But every time I tried to sanitize the book by removing the most painful details, something essential was lost. The problem with trauma is precisely that we try to skip the most uncomfortable parts—both in our telling and in our healing.

So I made a commitment: I would include exactly the level of detail needed to convey the pattern, no more (I’m not interested in trauma voyeurism) and no less (I won’t sugarcoat for comfort).

The Four-Phase Arc

Another structural element that might not be immediately obvious is the four-phase healing arc that spans the entire book:

  • RECOGNITION (Chapters 1-4): Identifying patterns and their origins
  • REFRAMING (Chapters 5-7): Understanding patterns as adaptations rather than flaws
  • RECLAMATION (Chapters 8-10): Retrieving authentic aspects of self that were suppressed
  • REINVENTION (Chapters 11-14): Creating new patterns through practical implementation

This progression isn’t arbitrary—it reflects the actual sequence of trauma recovery. You can’t skip from recognition directly to reinvention any more than you can skip from kindergarten to college. Each phase builds essential capacities needed for the next.

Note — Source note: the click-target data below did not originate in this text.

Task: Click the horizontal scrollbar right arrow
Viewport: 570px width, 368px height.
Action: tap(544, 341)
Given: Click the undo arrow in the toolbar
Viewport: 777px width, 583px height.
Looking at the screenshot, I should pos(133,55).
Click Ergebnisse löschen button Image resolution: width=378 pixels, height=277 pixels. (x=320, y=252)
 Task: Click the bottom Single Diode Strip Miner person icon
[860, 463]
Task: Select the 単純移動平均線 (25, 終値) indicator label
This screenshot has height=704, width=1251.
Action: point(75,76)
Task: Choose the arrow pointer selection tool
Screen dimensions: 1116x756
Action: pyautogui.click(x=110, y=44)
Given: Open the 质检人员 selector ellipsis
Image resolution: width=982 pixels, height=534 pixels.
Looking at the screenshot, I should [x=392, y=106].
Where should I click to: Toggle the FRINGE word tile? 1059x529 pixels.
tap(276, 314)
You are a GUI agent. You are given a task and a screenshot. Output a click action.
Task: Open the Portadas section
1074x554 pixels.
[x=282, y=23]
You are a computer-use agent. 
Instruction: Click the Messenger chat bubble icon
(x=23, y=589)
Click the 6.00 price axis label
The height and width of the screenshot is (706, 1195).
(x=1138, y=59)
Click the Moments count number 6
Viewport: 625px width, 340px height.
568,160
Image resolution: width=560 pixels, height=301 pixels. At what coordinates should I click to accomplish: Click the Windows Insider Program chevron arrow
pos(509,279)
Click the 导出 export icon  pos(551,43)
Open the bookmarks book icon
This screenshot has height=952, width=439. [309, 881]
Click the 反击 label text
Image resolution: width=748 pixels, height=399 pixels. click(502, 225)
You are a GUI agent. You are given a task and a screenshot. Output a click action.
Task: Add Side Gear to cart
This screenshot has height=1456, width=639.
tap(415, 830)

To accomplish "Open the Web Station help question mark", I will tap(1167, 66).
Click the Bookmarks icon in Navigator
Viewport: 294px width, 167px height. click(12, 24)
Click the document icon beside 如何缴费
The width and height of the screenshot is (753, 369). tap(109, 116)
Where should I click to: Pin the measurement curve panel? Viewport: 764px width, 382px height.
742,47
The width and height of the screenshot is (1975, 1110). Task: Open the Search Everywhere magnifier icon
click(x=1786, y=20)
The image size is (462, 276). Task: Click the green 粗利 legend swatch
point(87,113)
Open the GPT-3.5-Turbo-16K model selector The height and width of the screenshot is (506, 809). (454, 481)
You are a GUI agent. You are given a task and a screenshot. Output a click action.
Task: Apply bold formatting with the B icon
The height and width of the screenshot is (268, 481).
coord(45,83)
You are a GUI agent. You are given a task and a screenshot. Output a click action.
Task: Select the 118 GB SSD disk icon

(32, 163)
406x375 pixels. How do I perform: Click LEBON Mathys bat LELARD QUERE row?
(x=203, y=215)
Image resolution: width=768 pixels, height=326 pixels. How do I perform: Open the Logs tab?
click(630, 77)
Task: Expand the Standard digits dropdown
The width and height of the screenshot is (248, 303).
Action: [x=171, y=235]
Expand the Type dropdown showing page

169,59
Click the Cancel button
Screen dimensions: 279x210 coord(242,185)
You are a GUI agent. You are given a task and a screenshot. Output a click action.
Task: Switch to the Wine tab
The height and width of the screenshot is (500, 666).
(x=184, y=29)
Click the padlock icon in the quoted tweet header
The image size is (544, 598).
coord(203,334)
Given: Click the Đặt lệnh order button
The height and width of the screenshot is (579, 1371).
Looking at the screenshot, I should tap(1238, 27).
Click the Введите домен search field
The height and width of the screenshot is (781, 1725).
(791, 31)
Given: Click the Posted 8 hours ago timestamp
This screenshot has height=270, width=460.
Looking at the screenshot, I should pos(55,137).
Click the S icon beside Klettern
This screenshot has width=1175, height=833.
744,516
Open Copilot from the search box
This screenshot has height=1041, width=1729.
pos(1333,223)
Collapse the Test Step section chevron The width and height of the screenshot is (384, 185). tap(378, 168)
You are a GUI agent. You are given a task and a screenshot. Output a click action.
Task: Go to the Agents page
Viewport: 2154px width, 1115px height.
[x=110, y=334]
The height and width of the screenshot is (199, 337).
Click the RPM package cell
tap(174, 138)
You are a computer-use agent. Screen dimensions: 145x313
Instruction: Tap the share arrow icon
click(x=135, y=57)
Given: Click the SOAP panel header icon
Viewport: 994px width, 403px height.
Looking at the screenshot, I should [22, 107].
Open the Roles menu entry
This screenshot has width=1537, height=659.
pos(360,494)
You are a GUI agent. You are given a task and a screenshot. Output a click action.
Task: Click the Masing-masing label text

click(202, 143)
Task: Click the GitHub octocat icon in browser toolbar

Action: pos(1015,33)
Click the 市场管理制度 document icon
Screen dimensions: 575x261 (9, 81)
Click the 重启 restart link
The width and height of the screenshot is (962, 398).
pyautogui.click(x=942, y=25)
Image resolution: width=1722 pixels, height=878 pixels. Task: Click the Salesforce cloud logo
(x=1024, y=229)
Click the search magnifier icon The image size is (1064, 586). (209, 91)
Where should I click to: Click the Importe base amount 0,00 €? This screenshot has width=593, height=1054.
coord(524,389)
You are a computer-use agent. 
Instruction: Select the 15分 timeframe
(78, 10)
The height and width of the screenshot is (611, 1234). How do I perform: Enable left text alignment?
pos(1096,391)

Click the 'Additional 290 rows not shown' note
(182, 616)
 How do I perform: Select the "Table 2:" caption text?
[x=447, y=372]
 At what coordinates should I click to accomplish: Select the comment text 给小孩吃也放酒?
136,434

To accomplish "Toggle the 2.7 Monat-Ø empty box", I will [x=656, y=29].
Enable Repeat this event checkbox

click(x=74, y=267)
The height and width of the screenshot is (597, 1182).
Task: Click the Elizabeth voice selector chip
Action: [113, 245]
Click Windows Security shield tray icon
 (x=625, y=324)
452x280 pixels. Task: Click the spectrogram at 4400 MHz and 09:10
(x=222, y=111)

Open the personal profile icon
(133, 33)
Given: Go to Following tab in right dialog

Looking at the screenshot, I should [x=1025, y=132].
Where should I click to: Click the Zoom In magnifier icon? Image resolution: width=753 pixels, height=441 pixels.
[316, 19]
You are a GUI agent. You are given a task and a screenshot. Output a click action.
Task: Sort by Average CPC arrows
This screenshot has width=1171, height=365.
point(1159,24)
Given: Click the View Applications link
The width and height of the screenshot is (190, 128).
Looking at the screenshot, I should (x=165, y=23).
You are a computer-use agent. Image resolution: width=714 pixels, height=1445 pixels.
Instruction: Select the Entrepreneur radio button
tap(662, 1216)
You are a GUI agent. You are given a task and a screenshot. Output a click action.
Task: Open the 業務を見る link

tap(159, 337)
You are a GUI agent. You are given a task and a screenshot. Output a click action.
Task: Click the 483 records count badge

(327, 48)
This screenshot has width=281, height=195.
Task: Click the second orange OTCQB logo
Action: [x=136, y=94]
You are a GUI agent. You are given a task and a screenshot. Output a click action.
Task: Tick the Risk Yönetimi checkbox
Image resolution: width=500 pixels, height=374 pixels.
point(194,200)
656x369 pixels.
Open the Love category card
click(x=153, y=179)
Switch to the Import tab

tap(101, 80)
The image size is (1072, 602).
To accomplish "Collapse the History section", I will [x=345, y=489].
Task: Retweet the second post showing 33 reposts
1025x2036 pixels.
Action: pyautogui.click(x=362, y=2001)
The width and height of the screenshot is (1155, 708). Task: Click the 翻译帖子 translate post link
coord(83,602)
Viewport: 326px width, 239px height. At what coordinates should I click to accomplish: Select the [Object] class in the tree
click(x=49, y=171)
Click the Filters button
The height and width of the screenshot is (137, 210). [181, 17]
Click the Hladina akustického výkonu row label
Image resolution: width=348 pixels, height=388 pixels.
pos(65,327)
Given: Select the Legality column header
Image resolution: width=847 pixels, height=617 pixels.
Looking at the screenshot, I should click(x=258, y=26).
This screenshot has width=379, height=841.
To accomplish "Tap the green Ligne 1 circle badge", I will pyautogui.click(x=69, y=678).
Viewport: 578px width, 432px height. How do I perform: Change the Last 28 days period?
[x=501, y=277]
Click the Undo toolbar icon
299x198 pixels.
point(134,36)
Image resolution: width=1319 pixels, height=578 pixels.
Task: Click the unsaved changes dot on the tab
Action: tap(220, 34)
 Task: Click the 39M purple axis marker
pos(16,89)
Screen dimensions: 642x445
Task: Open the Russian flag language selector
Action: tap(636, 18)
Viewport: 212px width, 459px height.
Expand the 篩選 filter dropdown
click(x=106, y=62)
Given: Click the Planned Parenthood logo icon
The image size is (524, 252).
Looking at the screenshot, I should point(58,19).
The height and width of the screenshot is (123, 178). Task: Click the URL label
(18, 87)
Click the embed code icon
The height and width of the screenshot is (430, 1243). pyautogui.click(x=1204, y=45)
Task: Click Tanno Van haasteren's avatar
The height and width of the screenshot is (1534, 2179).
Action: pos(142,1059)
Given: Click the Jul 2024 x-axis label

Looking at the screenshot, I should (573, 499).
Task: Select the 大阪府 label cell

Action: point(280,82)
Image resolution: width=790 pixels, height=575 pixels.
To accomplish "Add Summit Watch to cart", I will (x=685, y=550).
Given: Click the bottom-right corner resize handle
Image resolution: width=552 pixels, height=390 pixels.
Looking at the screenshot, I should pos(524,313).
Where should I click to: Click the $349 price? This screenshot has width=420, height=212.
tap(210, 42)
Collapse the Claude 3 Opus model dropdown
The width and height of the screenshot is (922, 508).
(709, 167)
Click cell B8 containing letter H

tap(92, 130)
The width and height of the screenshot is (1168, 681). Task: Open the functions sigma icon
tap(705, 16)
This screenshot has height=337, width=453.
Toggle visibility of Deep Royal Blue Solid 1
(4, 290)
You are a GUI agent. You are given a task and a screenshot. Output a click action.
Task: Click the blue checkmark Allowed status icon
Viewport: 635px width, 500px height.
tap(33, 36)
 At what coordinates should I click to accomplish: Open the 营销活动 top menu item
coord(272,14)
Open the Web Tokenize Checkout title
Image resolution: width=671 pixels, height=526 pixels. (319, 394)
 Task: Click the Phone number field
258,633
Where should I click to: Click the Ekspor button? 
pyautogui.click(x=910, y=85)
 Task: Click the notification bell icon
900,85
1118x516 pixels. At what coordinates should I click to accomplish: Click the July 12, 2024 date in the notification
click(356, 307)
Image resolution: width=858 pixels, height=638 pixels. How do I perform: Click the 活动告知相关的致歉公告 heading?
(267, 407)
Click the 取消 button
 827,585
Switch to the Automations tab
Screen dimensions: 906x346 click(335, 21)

The Writer Behind the Words

Perhaps the most challenging aspect of writing “The Inheritance of Patterns” has been maintaining my own regulation while diving repeatedly into traumatic material. There were days when I could write for hours, and days when I had to stop after a single paragraph because my nervous system couldn’t handle more.

I developed what I now call “contained exposure writing”—deliberate practices for engaging with traumatic material in ways that promote integration rather than retraumatization:

  • Writing in timed sessions with defined beginnings and endings
  • Having grounding resources immediately available
  • Alternating between emotionally intense and more analytical sections
  • Scheduling support immediately after difficult writing sessions
  • Setting clear container boundaries around writing time

Without these practices, I doubt the book would exist. You can’t write effectively about trauma when you’re in a triggered state, but you also can’t capture its reality from complete emotional distance.

In the End, It’s About You

Despite all this careful structure and deliberate craft, I want to be clear: this book isn’t about showcasing my writing abilities or establishing myself as some kind of trauma expert.

It’s about creating a lifeline for people still trapped in patterns they didn’t choose but can’t seem to escape. It’s about putting precise language to experiences that may have seemed nameless until now.

“The Inheritance of Patterns” is ultimately a book about recognition—about seeing clearly what has controlled you from the shadows. Because you can’t change what you can’t name.

I hope that reading it will feel less like being lectured and more like having someone walk beside you, shining a light on the path ahead, saying: “I’ve been here too. It’s hard as hell, but there is a way through.”